Junior High School Physics Electricity Problems I. Ohm's Law and Its Deformation Formula.
i=u/r u=ir r=u/i
2. The calculation formula of electrical work (or electric energy consumption).
w=uit=u2t/r=i2rt=pt
w 50r 2500r kw·h or 500imp 5000imp kw·h, w w at the end of the month w at the end of the previous month, etc.
3. The formula for calculating electrical power.
p=w/t=ui=u2/r=i2 r
4. The formula for calculating the heat generated by the electric current.
q=i2rt=uit=u2t/r=pt=w
5. The relationship between the seven physical quantities of the series circuit (taking two pure resistors R1 and R2 in series as an example).
1 Equiquantitative relationship.
i=i1=i2 u=u1+u2 r=r1+r2
t=t1=t2 w=w1+w2 p=p1+p2 q=q1+q2
2 Assignment Relationships.
i1 i2 1 1 u1 u2 w1 w2 p1 p2 q1 q2 r1 r2 (partial pressure principle).

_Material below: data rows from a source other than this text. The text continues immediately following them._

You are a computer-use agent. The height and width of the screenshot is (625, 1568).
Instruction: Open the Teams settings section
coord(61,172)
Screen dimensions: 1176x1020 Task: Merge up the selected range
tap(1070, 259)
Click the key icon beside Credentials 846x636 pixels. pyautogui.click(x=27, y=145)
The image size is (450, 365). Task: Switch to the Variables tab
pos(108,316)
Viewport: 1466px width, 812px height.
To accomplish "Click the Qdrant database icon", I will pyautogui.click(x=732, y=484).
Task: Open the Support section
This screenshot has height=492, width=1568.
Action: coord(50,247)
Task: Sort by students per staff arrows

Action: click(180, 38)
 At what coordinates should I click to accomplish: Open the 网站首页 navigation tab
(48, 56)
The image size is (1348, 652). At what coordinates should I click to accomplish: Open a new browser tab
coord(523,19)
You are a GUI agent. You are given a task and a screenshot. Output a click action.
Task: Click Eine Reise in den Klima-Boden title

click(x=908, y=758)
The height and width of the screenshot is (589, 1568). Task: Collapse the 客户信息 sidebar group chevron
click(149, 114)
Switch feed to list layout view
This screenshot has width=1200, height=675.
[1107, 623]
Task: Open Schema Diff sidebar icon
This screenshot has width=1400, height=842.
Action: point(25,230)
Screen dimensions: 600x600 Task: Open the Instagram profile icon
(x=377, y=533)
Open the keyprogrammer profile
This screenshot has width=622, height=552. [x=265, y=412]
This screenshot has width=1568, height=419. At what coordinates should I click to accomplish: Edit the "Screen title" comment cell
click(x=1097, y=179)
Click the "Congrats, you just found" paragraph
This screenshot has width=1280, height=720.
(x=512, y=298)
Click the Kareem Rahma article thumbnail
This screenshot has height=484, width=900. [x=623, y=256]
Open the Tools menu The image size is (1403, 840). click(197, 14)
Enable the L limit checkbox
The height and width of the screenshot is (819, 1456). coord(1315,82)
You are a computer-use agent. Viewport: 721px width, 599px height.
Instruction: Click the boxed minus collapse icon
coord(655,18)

6. The relationship between the seven physical quantities of parallel circuits (taking two pure resistors R1 and R2 in parallel as an example).
1 Equiquantitative relationship.
u=u1=u2 i=i1+i2 1/r=1/r1+1/r2
t=t1=t2 w=w1+w2 p=p1+p2 q=q1+q2
2 Assignment Relationships.
u1 u2 1 1 i1 i2 w1 w2 p1 p2 q1 q2 r2 r1 (shunt principle).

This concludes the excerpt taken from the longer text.